Opening up lines of communications with these workers is the key to a successful campaign; just as important is providing workers with updates on the campaign, the union’s point of view on the various issues and events which come up in the course of any campaign, and providing workers with key facts.

[source: Shai Sachs] Traditional union organizing has relied on person-to-person contact, and this will continue to be an important line of communication well into the future. Unions rely on a very high level of mutual trust between workers, and it’s nearly impossible to establish that without face-to-face contact. Nevertheless, online communication is a priceless tool in the arsenal of any campaign organizer, because it enables workers to look up information on the web in complete anonymity, without any fear of retribution from management. Moreover, online communication is an efficient way to distribute information to workers are already sympathetic to the union and supportive of the campaign.

A worker who is being actively organized is likely to search for several different types of information:

  • Details about the campaign, including news updates, talking points, and background information (e.g., the date of the contract vote, or the proposed text of the contract)
  • Background information on the union organizing the campaign – i.e., what the union’s history is, how it operates, where its key strengths lie, what membership means etc.
  • Information about unionization in general – what a union is, how the organizing/contracting process works, what kinds of rights union members have, etc.

If all of this information is on the web, it’s likely to be distributed in a number of different places. Ideally, every organizing or contracting campaign will have its own website, which pulls together as much of this information as possible (or makes it easy for workers to find the information.)

Moreover, every local and international union should have a website which provides high-quality, easy-to-understand, and easy-to-find background information targeted at workers who are being organized. Labor federations, working together with union-friendly website companies like Prometheus Labor, might be able to organize large-scale purchases of web development services to make high-quality websites available to campaigns and locals at affordable rates.

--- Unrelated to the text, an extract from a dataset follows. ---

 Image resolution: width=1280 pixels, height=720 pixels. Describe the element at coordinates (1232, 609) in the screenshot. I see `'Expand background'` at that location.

Websites can do much more than simply push information into the hands of workers, of course. The web is an excellent way to entice people to take online action, or to provide people with the tools they need to take offline action.

Progressives have already learned this lesson and have used it to strengthen, immeasurably, the campaigns of our own candidates.

In any union campaign, there’s likely to be a reasonably big contingent of workers who are sympathetic to the union. Unions are well-served by tapping into this sympathy and activating workers to take action to support the campaign, for a number of reasons – because it’s a way to get necessary work accomplished; because it allows workers to take true ownership of the campaign, and of the union; because it firms up the worker’s resolve to see the campaign through to success. Good union organizers know this lesson well, and will try to weave workers’ volunteer efforts into the campaign, as much as possible.

With a little bit of creativity, it’s easy to imagine how the web can help entice workers to take action. It can be used to recruit workers to do a number of necessary tasks: make house calls on other workers; attend a meeting, rally, or other event; help organize an event; research the company, in order to find potential weaknesses; volunteer a personal story, for use in the press; help the campaign of an endorsed politician; contact a public official to ask him or her to support the union’s campaign; contribute to a strike fund; and even participate in an action or join an organizing committee. Moreover, a website can offer workers a chance to sound off on the campaign, letting workers post diaries or comments on blog posts to provide feedback on the campaign.

The technology for making these kinds of “asks” is readily available; a union need only find a good opportunity to use the technology, and deploy it as appropriate. I’ve poked around a few campaign websites and, unfortunately, many of them seem to be barren of this kind of interactivity. That’s a real shame, because unions are missing a chance to activate workers.

Many campaigns focus on organizing workers who are unlikely to use the Internet, and in these cases, it’s understandable that a union would not bother to develop a website dedicated to the campaign. Indeed, I’d much rather see a campaign which successfully organizes workers who don’t have the means to use the Internet, than a campaign with a shiny new website. At the same time, it’s important to realize that many workers do use the Internet, or have children or friends who do; unions ignore these workers at their peril. Workers who are actively being organized are highly motivated to seek out information about a union campaign. If they have access to the Internet – even indirectly, through their children or friends – they are likely to seek out information online. Whole segments of the union-busting industry are organized around this open secret – firms like Projections, Inc. provide employers with services for developing anti-union websites, as part of the union-busting arsenal.

Unions must do more to communicate with workers online.

Unions must provide workers with high-quality, easy-to-understand, relevant information, to encourage them to support organizing and contracting campaigns. Moreover, unions should do more to entice workers to support a campaign. They can provide their supporters with the tools they need to be effective union activists. Online communication is a key component to successful organizing in the face of increasingly strident corporate union-busting efforts.